Como vivía muy lejos, regresar a casa era una aventura. Siempre volvía, pero podía ser que llegara al otro día, porque a la noche se cortaban los transportes. El último tren salía a las 12 de la noche y el último colectivo a las doce y pico, y después había un parate hasta las 4 de la madrugada. En mi desesperación por llegar, empezaba a tomar colectivos que me iban acercando tangencialmente. Por ejemplo llegaba a Quilmes, y después de Quilmes a Temperley. Solía caminar largos trechos, me refiero a unos 15 kilómetros, pero sin desesperarme. Esas caminatas ocurrían muy a menudo como consecuencia de que vivía en un lugar tan a trasmano de todo como es Monte Grande. A veces me pasaba de rosca y ya era la madrugada, y entonces todo resultaba más sencillo, porque con el nuevo día volvían los transportes. A menudo me quedaba sentado largo tiempo en un banco esperando un colectivo y mirando hacia una ventana donde había un tipo viendo la tele, y me imaginaba al detalle cómo estaría yo allí adentro. O me sentaba en la estación de trenes de San Isidro y miraba un edificio que había justo enfrente.

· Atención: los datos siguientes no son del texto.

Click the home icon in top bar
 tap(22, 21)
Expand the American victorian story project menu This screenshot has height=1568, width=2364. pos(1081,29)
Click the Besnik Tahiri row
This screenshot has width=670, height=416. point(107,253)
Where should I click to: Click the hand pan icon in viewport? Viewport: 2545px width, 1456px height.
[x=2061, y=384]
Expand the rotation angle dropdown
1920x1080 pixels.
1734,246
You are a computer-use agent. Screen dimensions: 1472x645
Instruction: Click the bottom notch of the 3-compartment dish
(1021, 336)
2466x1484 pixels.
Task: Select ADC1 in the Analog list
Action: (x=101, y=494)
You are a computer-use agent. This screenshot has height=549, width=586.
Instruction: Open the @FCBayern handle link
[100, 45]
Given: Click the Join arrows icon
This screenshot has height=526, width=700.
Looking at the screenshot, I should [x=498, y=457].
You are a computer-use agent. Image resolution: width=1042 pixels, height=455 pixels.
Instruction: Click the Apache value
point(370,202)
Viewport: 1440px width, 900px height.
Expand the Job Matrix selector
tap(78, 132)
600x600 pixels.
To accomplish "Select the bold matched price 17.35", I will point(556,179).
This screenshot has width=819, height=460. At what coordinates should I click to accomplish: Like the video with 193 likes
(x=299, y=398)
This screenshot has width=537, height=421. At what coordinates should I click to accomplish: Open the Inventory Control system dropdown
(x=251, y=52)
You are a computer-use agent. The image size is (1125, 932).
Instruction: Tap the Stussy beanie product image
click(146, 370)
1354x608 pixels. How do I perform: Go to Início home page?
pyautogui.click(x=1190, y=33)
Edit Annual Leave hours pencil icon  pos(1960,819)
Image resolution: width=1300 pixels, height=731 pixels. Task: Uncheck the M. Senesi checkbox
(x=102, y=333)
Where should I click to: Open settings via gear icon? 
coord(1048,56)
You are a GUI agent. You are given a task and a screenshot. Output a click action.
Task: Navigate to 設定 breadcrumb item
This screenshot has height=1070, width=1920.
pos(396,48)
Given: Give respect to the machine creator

Desde que tengo uso de razón adopté la costumbre de mirar las fachadas de las casas, las ventanas, las luces prendidas dentro del hogar y siempre a esa curiosidad iba unida la sensación de bienestar, de protección que deberían sentir los que allí vivían. Todo esto visto desde afuera. Desde la calle. Era raro pero, desde afuera, experimentaba el placer de estar dentro de esas domésticas murallas sin estarlo. ¿Hay acaso mejor resguardo que el de una sólida casa de ladrillos y cemento? Seguramente la gente dentro de sus casas no experimentaba mayor placer ni protección en aquellos momentos, simplemente sus vidas transcurrían como siempre. Sólo para mi mirada, esa sensación resultaba relevante. Como siempre uno toma conciencia del valor de las cosas cuando no las tiene.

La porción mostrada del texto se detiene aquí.